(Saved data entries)
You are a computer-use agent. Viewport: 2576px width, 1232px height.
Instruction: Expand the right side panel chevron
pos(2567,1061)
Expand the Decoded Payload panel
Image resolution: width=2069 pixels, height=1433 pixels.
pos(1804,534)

→ TASK STATEMENT
Please set down each line of the records exactly as given.

→ RESULT FOR THIS EXERCISE
You are a computer-use agent. Viewport: 2576px width, 1232px height.
Instruction: Expand the right side panel chevron
pos(2567,1061)
Expand the Decoded Payload panel
Image resolution: width=2069 pixels, height=1433 pixels.
pos(1804,534)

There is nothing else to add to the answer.